The FDA’s Fast Track program offers a number of benefits to help advance development and expedite the review of novel therapies for serious conditions for which there is an unmet medical need, with the aim of getting important new therapies to patients more quickly.
The designation means Opthea is eligible for more frequent regulatory meetings and communications with the FDA and a Rolling Review of completed sections of its Biologic Drug Application (BLA), which will help expedite the Phase 3 development program and subsequent approval review process. OPT-302 may also be eligible for Accelerated Approval and Priority Review if relevant criteria are met.

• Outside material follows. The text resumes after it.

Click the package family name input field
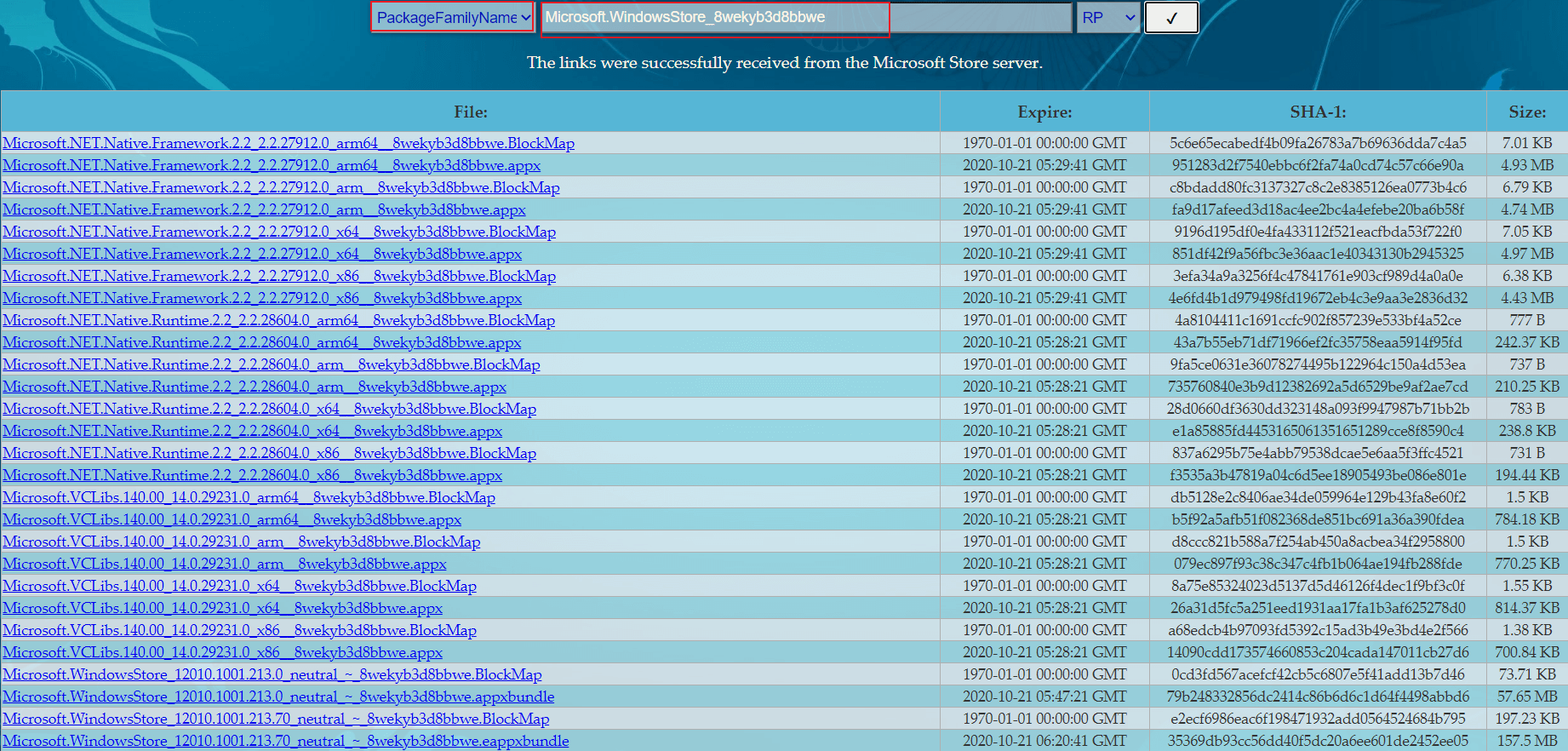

“Given the need to improve therapeutic options for wet AMD patients, we welcome this Fast Track designation for OPT-302 and the regulatory support it provides in expediting the Phase 3 development program to advance this promising novel treatment to patients sooner,” said CEO and managing director Dr Megan Baldwin.
“The recognition from the FDA to grant OPT302 Fast Track designation reflects the seriousness of wet AMD as a debilitating eye disease and the importance of advancing new therapies such as OPT-302 to address the significant unmet medical need for wet AMD patients, many of whom experience an incomplete response to VEGF-A inhibitors despite regular, ongoing therapy. By targeting a novel mechanism of action, OPT-302 has the potential to be a truly differentiated treatment option that when used in combination offers patients improved vision outcomes over standard of care anti-VEGF-A monotherapy.”
Opthea said it is currently recruiting patients into two concurrent global, multi-centre, randomised, double-masked, sham-controlled Phase 3 trials known as ShORe (Study of OPT-302 in combination with Ranibizumab) and COAST (Combination OPT-302 with Aflibercept Study).